Clancy, hanging on Randall's arm, felt his biceps tighten. But her precarious position would not be improved by an attack upon Spofford. She made her gripping fingers dig deeper. She felt the biceps soften.

Then, as she waited for Spofford to announce that she was under arrest, the blue-coated man with the outthrust lower lip moved aside. She gave Randall no time for digestion of the queer situation. Her fingers now impelled him forward, and in a moment they were in the hall of Mrs. Gerand's lodging-house.

She left him there while she went up-stairs. Clancy would have stopped the procession to the death-house to powder her nose. And why not? Men light a cigarette; women arrange their hair. Either act, calling for a certain concentration, settles the nerves.

But Clancy's nerves were not to be settled this morning. Even though Spofford had not arrested her, his presence with the elevator-man from the Heberworth Building meant only one thing. He had not believed her explanation of her visit to Philip Vandervent's office, and, acting upon that disbelief, had produced, for purposes of identification, a man who had seen Beiner's mysterious woman visitor last Tuesday afternoon. Arrest was a mere matter of time, Clancy supposed.

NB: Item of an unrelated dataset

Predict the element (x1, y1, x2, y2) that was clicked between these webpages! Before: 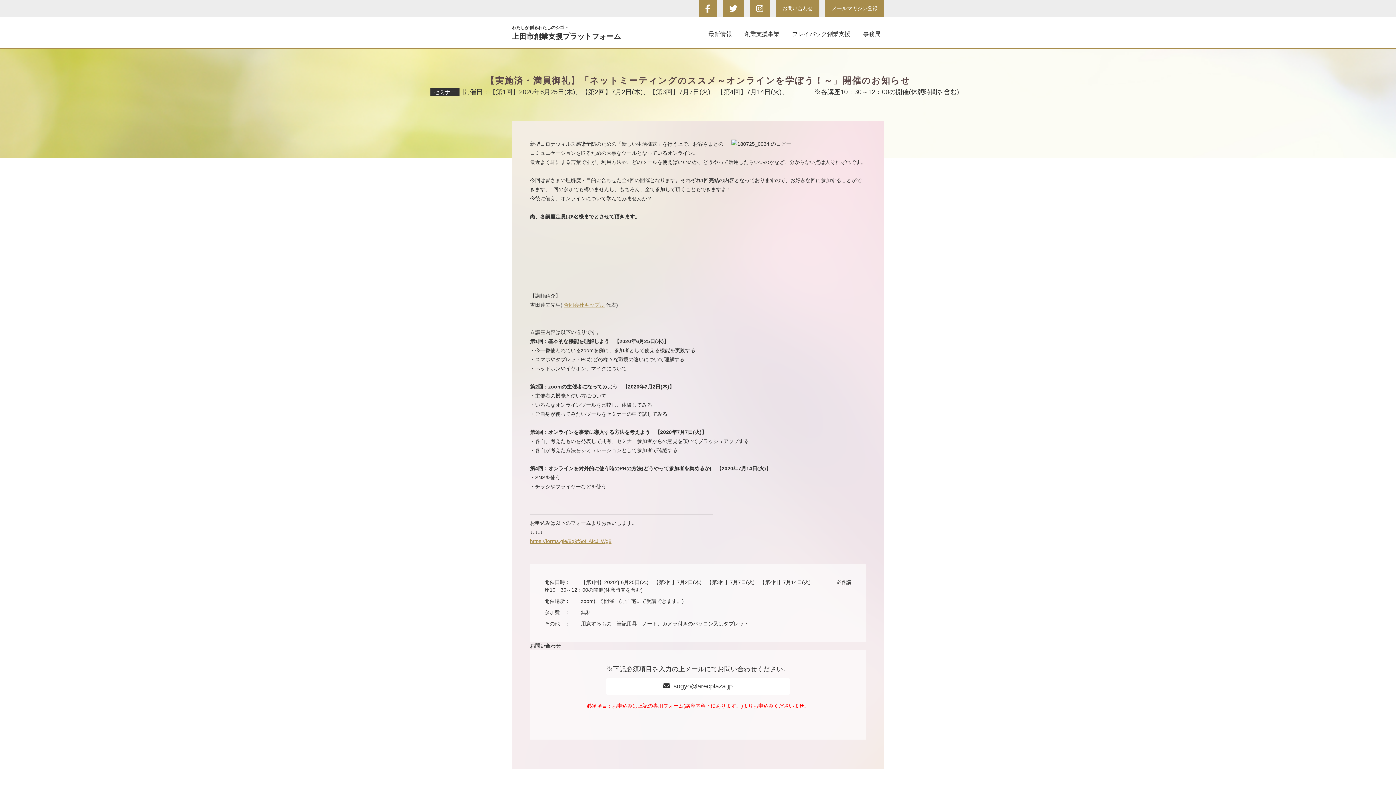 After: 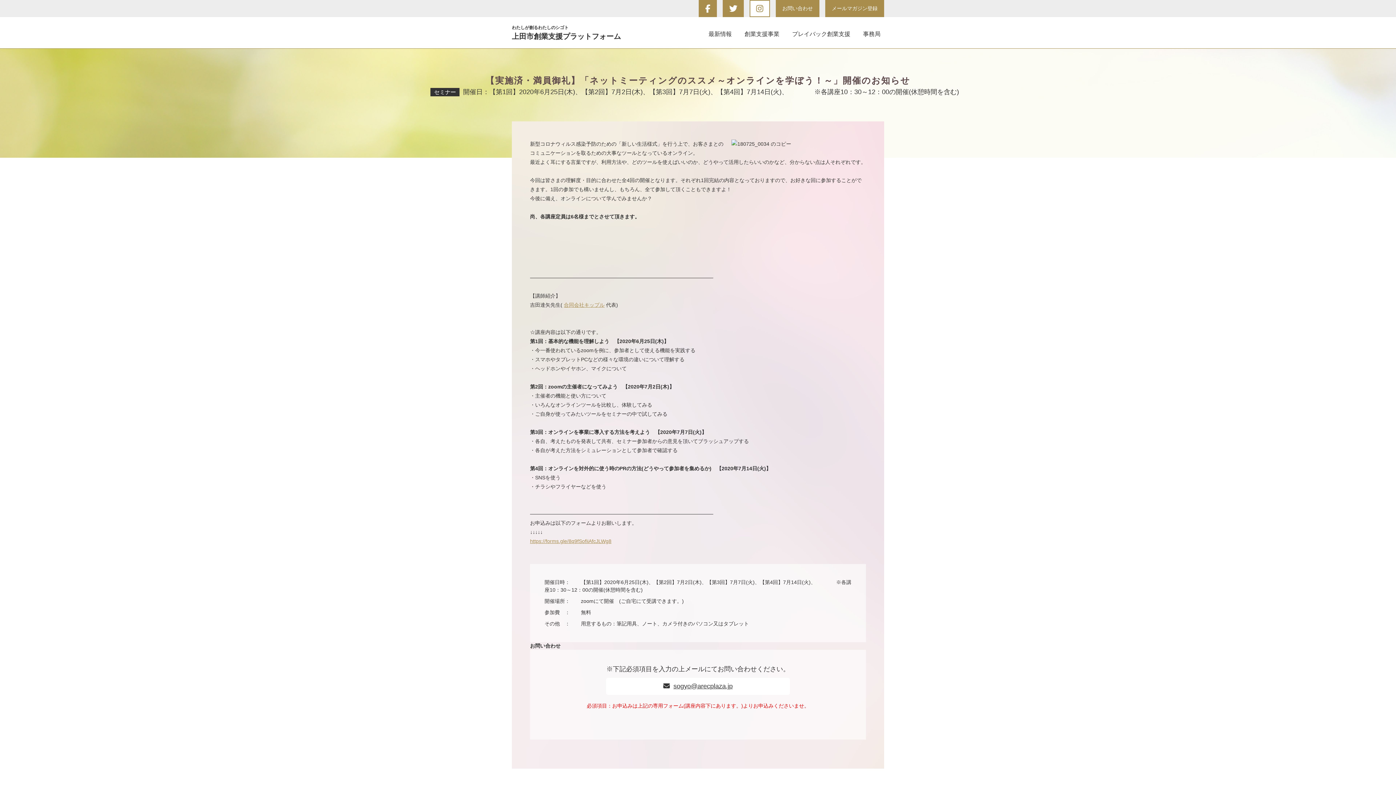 Action: bbox: (749, 0, 770, 17)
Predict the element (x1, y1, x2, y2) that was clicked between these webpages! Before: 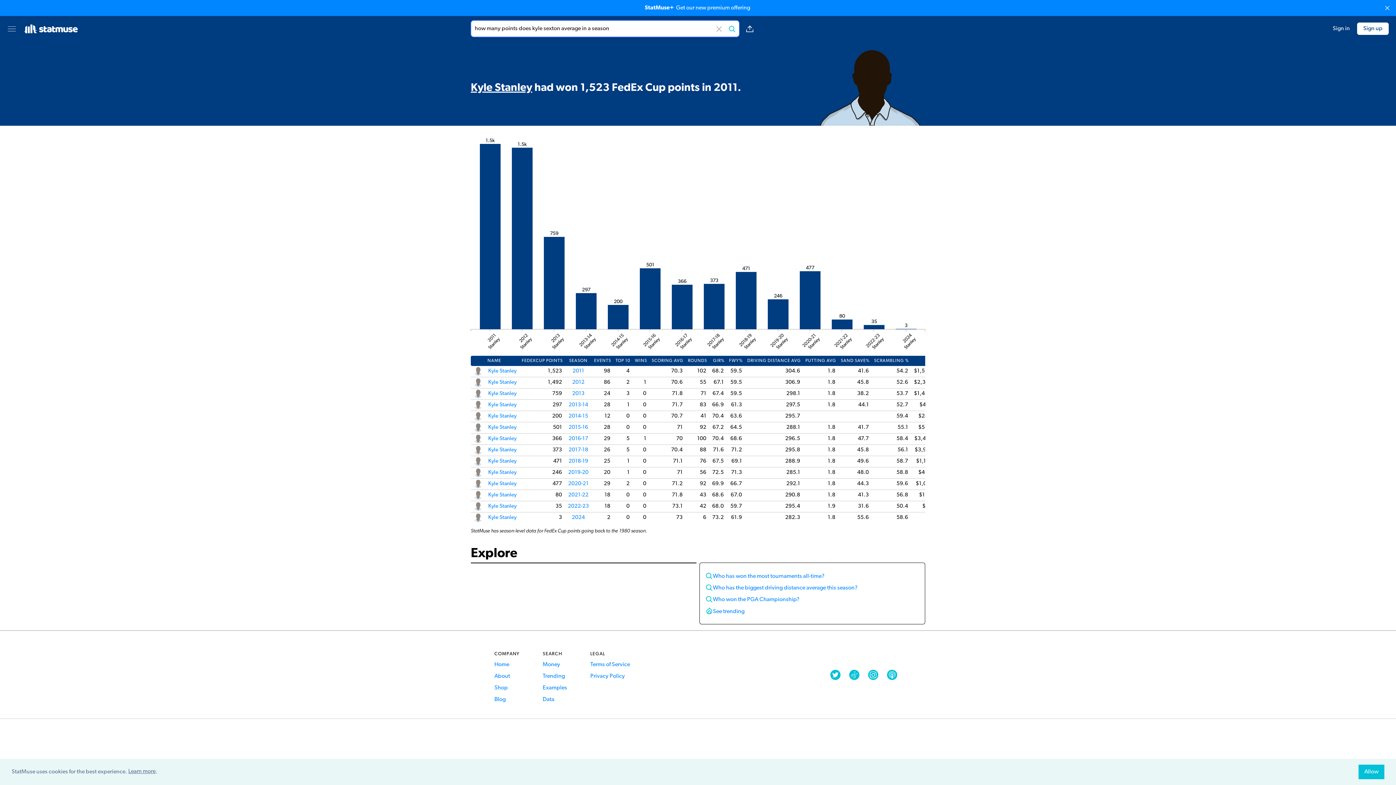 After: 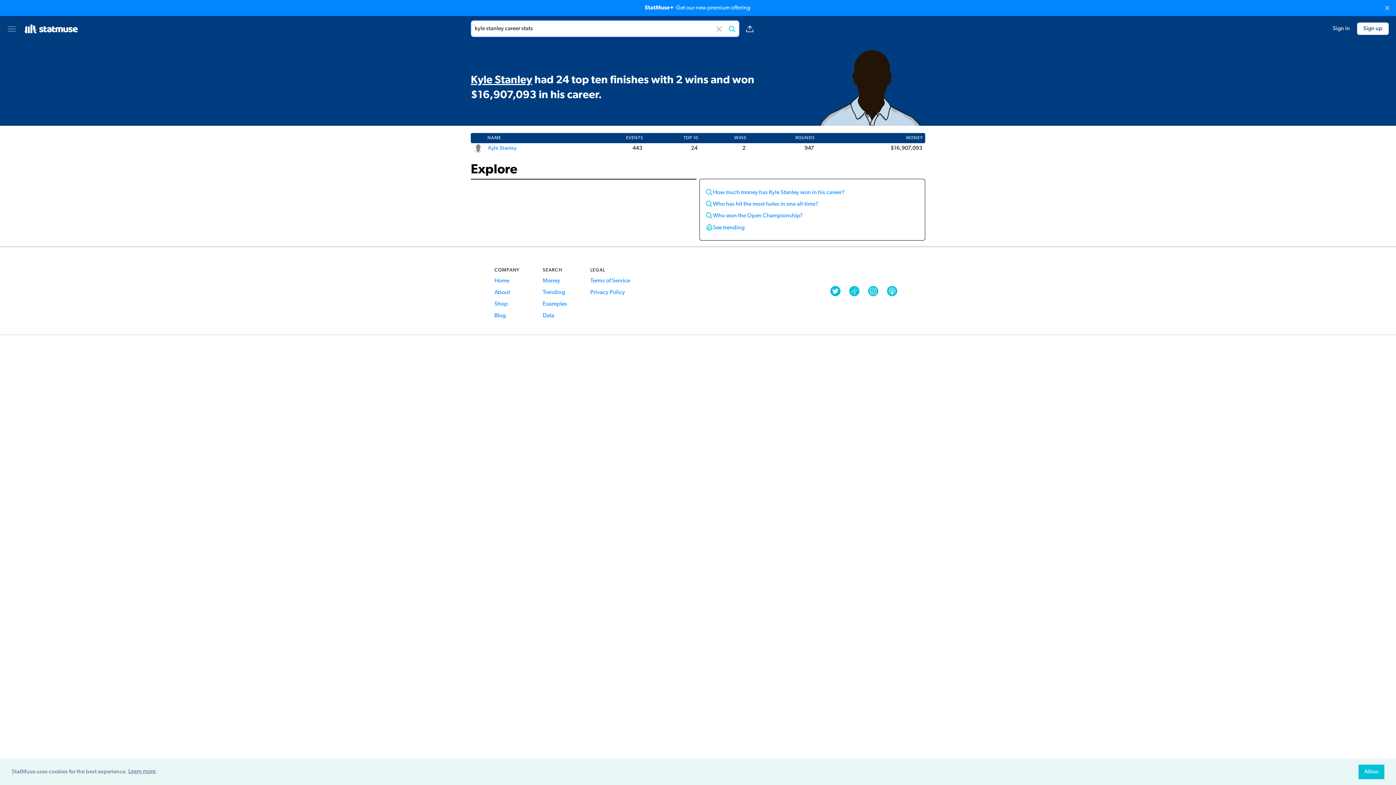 Action: bbox: (473, 480, 482, 488)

Panicky, she peeped through the window, flattening her nose against the pane. Outside, across the street now, was Spofford. She was quite certain that his roving eyes sought her out, found her, and that his mean mouth opened in an exultant laugh.

She shrugged—the hopeless shrug of the condemned. She could only wait. Flight was useless. If Spofford suspected flight, he would not hesitate, she felt, to arrest her. She could visualize what had happened since she had entered the house. Spofford had told his witness to telephone for instructions. She knew vaguely that warrants were necessary, that certain informations and beliefs must be sworn to. How soon before a uniformed man— She almost ran down-stairs to Randall.

He was not in the hall, but she found him in the parlor. He was sitting down, his wide shoulders hunched together, his forehead frowning. She knew that he was thinking of the man outside, the man with the truculent lower lip, who wore a detective's shield pinned inside his coat lapel. Somehow, although, he had been willing to strike a blow for her a few minutes ago, it seemed to her that he had lost his combativeness, that the eyes which he lifted to her were uneasy.